Her eyes were down at my exposed thighs again, and they flash up as I start talking.
"Uh... yes... Yes, that would be nice."
I take my glass and the bottle of cognac and get to my feet. As I turn around, I take a deep breath and step resolutely over to the broad corner couch at the other end of our living room, working my hips and butt the best I can as I go. I just know I want to do this right... in a way that I hope Lana will understand and cherish... in a way I hope that she will love...
She brings her glass and follows a few steps behind me. I put the bottle and my glass down on the glass table and turn around slowly. Then I sit down on the couch, modestly stroking my skirt down my legs as I do, realizing now that my sweating palms were nothing but pure imagination. Lana puts her glass on the table too and move over to sit down beside me.
"No, Lana... there... in front of me... on the floor. Please."

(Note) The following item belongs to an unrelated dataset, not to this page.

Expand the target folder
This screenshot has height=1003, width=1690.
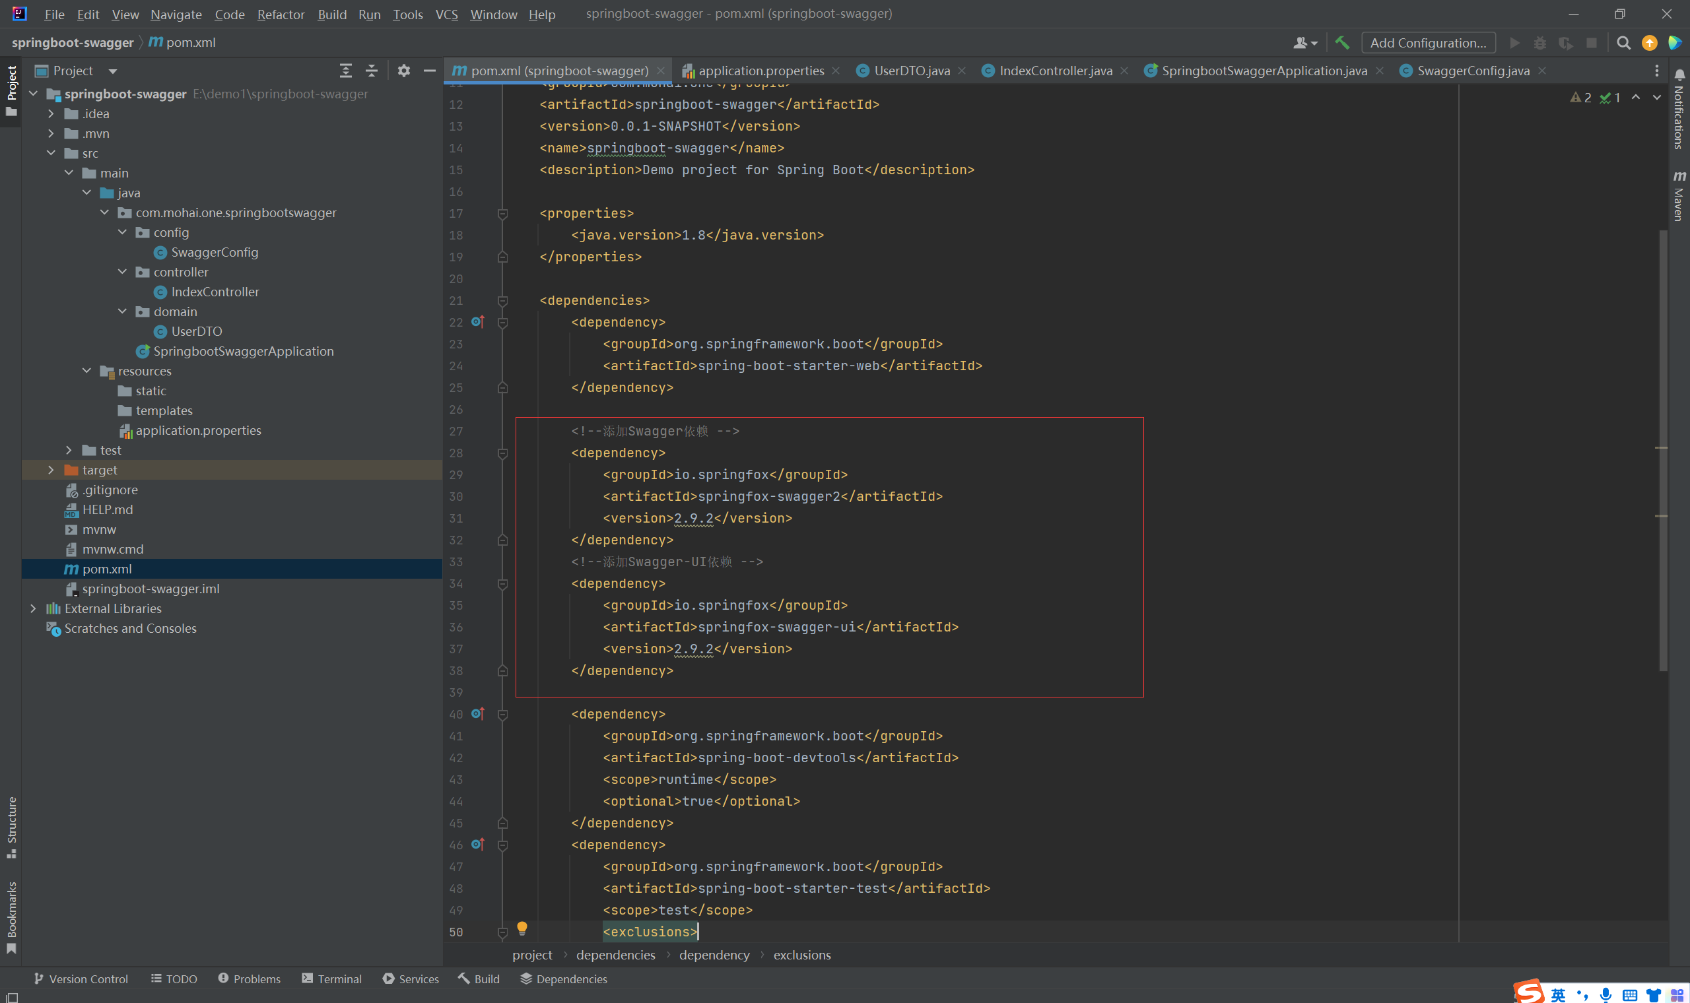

Lana stiffens for a moment, and I can see the naked nervousness in her eyes as the impact of my instruction sink in with her. Talking about it, even writing about it is one thing; doing it is something entirely different though. I'm nervous again too. Will it be just intolerably awkward, or will it in fact be as erotic as we have discussed so often? She moves to bend a knee, then shifts to the other, clumsily trying to find a 'decent' decent down to the carpet in front of me. She ends up almost falling to her knees, quite ungraciously. She's a little too far away too, and has to knee-walk closer up to me with swaying arms as her cheeks redden and here eyes seems to be glued to the floor in front of me.